Safe Recovery from Anaesthesia

Dr Tim Hughes FRCA,

Consultant Anaesthetist, Doncaster Royal Infirmary, UK

Mr John Namung’ang’a

Anaesthetist, St Mary’s Hospital, Mumias, Kenya

7th JUNE 2006

Scenarios and self assessment

Please consider these five scenarios and associated questions below before reading the text of the tutorial.

Scenario A

You are called urgently to review an 8 year old child who, after a GA for manipulation of a forearm fracture, had returned to the ward 15 minutes before. You find him lying on his back with a nurse trying to ventilate him with a mask and bag. There is some respiratory effort but the airway is clearly obstructed. Suctioning the pharynx, putting the patient in the recovery position, insertion of an oral airway and application of jaw thrust corrects the problem, allowing spontaneous ventilation and return of good oxygenation. 30 minutes later the patient is easily roused and seems to be fine.

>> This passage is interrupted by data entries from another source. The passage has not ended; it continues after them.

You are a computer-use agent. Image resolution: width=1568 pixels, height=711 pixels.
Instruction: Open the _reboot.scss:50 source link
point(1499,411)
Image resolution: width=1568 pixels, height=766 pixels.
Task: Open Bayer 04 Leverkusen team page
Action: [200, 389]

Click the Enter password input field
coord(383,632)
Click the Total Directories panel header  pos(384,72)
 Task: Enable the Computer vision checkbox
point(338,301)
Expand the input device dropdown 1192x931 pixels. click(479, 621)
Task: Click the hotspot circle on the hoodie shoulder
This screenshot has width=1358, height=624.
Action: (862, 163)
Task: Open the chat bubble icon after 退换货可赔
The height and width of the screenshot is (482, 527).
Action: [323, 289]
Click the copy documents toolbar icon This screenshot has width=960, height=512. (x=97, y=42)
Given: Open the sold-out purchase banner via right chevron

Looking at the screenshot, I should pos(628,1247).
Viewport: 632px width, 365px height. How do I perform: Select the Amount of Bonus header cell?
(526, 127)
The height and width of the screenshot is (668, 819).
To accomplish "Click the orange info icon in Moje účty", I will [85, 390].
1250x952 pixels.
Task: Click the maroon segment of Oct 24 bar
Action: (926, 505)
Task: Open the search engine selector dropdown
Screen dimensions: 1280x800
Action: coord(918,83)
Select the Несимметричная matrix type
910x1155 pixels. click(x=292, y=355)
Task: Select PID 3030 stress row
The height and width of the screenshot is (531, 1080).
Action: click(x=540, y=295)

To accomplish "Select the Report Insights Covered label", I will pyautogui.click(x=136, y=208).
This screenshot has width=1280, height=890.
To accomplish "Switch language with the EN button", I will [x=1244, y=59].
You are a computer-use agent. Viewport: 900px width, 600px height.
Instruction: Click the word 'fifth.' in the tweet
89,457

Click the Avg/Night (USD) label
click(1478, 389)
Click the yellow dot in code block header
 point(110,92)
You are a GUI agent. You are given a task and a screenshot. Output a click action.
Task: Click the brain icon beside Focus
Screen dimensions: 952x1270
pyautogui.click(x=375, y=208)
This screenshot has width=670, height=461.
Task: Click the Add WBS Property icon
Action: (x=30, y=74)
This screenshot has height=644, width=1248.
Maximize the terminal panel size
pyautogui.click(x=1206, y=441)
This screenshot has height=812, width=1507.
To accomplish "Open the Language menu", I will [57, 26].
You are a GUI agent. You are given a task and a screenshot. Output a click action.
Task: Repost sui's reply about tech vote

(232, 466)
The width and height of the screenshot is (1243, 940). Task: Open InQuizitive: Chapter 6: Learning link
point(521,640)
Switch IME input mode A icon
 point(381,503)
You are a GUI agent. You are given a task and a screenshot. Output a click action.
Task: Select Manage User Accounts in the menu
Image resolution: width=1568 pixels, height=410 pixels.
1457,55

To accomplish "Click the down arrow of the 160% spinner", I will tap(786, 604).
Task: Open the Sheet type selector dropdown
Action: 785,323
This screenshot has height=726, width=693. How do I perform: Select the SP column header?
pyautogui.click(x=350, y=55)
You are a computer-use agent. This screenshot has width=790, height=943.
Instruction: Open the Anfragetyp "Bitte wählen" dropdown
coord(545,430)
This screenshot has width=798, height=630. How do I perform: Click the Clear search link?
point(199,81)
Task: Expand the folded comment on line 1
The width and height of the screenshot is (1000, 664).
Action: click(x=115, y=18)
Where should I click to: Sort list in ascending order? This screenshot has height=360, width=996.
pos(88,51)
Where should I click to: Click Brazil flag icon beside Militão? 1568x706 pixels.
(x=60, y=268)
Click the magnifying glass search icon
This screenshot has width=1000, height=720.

  • a) What may have contributed to this occurrence?
  • b) How would you avoid it happening again?

Scenario B

You have agreed to help a small district hospital in western Kenya develop a recovery area to support their twin operating rooms. There is a mains electricity supply to some parts of the hospital but currently no designated space or equipment for recovery. The nurse anaesthetist has sent you a list of 10 items that they want you to provide. Rank this list in order of importance; 1 for the most important 10 for the least important:

  • Large tent (9 square metre base)
  • Self inflating bag with facemasks and oral airways
  • Elevating blocks for the foot of their non-tipping trolley
  • DIY manual on electrical wiring
  • An oxygen concentrator
  • Pulse oximeter
  • Sphygmomanometer
  • Suction machine and catheters
  • Battery operated lamp (torch)
  • Hand bell

What are the reasons for your ranking?

Scenario C

The recovery nurse reports a BP of 100/40 mmHg and pulse rate of 90 following a spinal anaesthetic for open prostatectomy in a 70 year old man. She feels that he is a bit confused but appears well perfused. His preoperative BP was 150/90 and he was stable when you handed him over 15 minutes before. You can’t come out of the operating room immediately.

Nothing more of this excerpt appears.